Interactive Digital Solutions will develop and deliver video servers for local telephone companies, cable TV systems and private networks.

Video servers act as digital lending libraries for movies on demand, home shopping and other interactive services on the information superhighway. They direct sound, video, data and graphics to specific customers and keep track of who ordered what for billing purposes.

Venture partner AT&T Network Systems is already providing technology for Viacom's interactive trial in Castro Valley, Calif., and is the prime supplier for Pacific Telesis Group's $16 billion upgrade of California's telephone network.

Silicon Graphics, a high-end computer marketer, is involved with Time Warner's interactive trial in Orlando. It recently won a contract for Japan's Nippon Telegraph & Telephone Corp.'s video trials.

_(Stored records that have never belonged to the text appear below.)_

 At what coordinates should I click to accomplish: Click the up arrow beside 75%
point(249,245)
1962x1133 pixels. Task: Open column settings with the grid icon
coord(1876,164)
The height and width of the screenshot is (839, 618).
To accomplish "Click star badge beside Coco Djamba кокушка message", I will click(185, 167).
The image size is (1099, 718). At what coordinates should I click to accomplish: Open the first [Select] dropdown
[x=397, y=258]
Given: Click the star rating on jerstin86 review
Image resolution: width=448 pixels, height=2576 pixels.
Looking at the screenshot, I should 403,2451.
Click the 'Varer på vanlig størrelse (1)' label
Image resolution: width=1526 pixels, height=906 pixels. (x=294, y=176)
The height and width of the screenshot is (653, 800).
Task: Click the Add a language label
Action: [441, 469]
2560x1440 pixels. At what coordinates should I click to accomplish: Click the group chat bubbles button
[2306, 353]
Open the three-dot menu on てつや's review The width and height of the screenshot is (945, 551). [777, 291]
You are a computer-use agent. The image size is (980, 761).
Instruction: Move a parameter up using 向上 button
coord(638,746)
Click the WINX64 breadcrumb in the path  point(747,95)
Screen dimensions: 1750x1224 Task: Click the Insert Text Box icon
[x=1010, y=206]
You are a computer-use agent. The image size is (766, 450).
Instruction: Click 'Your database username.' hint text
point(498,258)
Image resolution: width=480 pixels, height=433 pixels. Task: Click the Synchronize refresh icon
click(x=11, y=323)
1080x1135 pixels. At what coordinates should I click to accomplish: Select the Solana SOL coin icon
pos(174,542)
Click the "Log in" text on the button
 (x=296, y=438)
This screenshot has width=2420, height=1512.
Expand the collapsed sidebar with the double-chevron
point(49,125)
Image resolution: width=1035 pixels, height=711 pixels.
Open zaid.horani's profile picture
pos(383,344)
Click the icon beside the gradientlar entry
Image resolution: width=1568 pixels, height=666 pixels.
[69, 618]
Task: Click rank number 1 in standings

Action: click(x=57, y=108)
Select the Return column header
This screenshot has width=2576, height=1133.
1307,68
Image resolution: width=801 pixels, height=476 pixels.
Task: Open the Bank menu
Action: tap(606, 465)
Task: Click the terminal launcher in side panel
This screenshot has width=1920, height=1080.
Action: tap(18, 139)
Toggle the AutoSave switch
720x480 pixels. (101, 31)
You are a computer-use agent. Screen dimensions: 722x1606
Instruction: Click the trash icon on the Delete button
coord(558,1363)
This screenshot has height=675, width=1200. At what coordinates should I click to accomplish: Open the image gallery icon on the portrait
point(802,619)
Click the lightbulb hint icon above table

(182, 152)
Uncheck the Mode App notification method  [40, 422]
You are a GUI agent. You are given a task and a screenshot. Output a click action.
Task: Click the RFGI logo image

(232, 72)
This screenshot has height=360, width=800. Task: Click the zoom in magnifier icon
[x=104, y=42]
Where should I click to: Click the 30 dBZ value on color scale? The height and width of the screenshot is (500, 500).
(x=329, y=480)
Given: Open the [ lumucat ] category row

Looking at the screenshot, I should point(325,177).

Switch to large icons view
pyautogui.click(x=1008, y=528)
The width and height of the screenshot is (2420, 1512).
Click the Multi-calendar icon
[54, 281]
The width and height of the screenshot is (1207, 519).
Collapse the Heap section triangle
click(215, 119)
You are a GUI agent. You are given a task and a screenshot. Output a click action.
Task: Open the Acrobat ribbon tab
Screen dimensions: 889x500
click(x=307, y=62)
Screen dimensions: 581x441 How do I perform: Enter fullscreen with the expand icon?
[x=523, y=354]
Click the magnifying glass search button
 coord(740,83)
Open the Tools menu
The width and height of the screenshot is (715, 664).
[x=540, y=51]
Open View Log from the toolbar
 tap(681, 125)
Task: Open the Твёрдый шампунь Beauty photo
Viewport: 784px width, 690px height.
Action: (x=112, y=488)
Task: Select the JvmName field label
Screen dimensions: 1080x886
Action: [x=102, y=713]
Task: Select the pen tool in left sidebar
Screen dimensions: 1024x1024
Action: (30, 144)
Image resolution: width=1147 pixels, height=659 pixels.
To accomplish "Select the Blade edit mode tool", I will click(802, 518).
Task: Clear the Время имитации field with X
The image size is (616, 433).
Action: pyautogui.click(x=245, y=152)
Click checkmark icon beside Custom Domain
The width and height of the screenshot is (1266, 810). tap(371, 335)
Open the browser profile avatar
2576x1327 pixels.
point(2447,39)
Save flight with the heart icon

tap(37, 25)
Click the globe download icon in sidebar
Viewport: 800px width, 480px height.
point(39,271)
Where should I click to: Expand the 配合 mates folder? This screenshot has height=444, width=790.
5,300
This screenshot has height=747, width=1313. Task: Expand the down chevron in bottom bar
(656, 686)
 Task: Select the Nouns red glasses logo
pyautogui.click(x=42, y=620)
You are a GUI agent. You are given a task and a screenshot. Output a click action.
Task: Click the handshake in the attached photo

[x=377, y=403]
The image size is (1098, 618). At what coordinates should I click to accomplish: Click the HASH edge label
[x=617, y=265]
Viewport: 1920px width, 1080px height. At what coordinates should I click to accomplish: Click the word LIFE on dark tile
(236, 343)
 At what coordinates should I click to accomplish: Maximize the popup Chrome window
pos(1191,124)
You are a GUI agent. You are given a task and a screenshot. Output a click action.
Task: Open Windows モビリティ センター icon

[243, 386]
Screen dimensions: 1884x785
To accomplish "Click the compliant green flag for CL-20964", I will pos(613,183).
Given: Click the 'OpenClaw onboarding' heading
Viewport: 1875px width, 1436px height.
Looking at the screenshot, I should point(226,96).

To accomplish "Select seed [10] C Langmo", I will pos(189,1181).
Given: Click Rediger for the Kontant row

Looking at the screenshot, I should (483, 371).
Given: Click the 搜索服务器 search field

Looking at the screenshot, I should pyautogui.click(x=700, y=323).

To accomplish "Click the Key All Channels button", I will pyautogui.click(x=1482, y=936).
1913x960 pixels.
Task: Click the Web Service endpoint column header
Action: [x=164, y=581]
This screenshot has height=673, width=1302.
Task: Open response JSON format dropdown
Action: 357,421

The new company, based in Mountain View, Calif., is the first joint venture for video servers, though alliances of computer and telecommunications companies are increasingly common. Earlier last week, Tandem Computers, Cupertino, Calif., and software company On-Demand Technologies, Austin, Texas, announced their alliance to enter the video server market.

Oracle Systems Corp., Redwood City, Calif., has also made a high-visibility push into the media server market from its traditional business, database software for large companies that use mainframe computers. Oracle is providing technology for an interactive system Bell Atlantic Corp. is building in northern Virginia.

Microsoft Corp. last month unveiled its Tiger software designed to work as a media server based on large networks of personal computers.